After writing to a file, why does os.path.getsize still return the previous size?

Maulin picture Maulin · Jun 18, 2009 · Viewed 25.8k times · Source

I am trying to split up a large xml file into smaller chunks. I write to the output file and then check its size to see if its passed a threshold, but I dont think the getsize() method is working as expected.

What would be a good way to get the filesize of a file that is changing in size.

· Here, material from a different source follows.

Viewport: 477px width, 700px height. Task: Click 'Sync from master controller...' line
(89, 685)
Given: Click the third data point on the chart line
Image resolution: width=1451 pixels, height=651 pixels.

Ive done something like this...

import string
import os

f1 = open('VSERVICE.xml', 'r')
f2 = open('split.xml', 'w')

for line in f1:
  if str(line) == '</Service>\n':
    break
  else:
    f2.write(line)
    size = os.path.getsize('split.xml')
    print('size = ' + str(size))

running this prints 0 as the filesize for about 80 iterations and then 4176. Does Python store the output in a buffer before actually outputting it?

Answer

Sri picture Sri · Apr 28, 2011

File size is different from file position. For example,

os.path.getsize('sample.txt') 

It exactly returns file size in bytes.

But

f = open('sample.txt')
print f.readline()
f.tell() 

Here f.tell() returns the current position of the file handler - i.e. where the next write will put its data. Since it is aware of the buffering, it should be accurate as long as you are simply appending to the output file.